DOD: Defense Attorneys Can’t Tell Detainees What They Said
DOD just issued a new protective order that will cover the military commissions they’re about to roll out. (h/t Carol Rosenberg) I’m still reading the document. But I wanted to highlight this requirement.
Statements of the detainee that detainee’s counsel acquires from classified documents cannot be shared with the detainee absent authorization from the appropriate government agency authorized to declassify the classified information.
In other words, the lawyer of Rahim al-Nashiri–who is reportedly going to be the next detainee charged–can’t tell al-Nashiri what the government alleges he said under torture.
But don’t worry. President Obama assured me these military commissions will deliver real American-style justice.
Update: This is interesting, too:
In the event that classified information enters the public domain, counsel is nonetheless precluded from making private or public statements about the information.
Only after classified information has been properly declassified by appropriate authority may formerly classified information in the public domain be the subject of public or private statements from counsel.
We know WikiLeaks still has the Gitmo documents.

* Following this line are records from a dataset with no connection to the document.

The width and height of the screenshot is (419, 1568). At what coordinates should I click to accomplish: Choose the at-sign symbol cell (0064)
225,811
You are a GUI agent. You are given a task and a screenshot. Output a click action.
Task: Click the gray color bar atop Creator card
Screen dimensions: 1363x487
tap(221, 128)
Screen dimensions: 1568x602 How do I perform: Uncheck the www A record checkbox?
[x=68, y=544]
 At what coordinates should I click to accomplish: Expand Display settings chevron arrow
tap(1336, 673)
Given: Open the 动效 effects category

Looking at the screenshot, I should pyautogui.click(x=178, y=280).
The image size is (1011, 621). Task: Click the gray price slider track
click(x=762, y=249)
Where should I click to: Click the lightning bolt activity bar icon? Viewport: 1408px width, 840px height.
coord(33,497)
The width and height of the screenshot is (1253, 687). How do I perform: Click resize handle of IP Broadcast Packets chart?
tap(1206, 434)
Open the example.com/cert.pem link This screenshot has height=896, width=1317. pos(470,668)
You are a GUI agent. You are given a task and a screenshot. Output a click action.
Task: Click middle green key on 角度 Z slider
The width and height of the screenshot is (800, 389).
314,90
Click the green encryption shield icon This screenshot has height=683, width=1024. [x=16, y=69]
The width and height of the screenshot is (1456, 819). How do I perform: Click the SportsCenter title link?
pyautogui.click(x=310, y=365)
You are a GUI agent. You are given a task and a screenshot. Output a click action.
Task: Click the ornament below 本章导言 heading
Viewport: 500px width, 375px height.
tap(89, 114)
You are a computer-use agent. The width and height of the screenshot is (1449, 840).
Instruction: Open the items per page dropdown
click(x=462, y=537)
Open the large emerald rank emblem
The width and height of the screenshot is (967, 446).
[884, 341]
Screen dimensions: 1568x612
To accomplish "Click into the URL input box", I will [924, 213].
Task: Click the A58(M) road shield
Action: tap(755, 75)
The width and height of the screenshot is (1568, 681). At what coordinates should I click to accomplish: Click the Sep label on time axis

So some information presumably is going to enter the public domain in the foreseeable future. But DOD is pre-emptively gagging attorneys so they can’t talk about what’s coming.
Update: DOD won’t let attorneys use information they acquire in defending detainees to sue the government for torture.
Protected information shall be used only for purposes directly related to these cases and not for any other litigation or proceeding, except by leave of the military commission or the Convening Authority.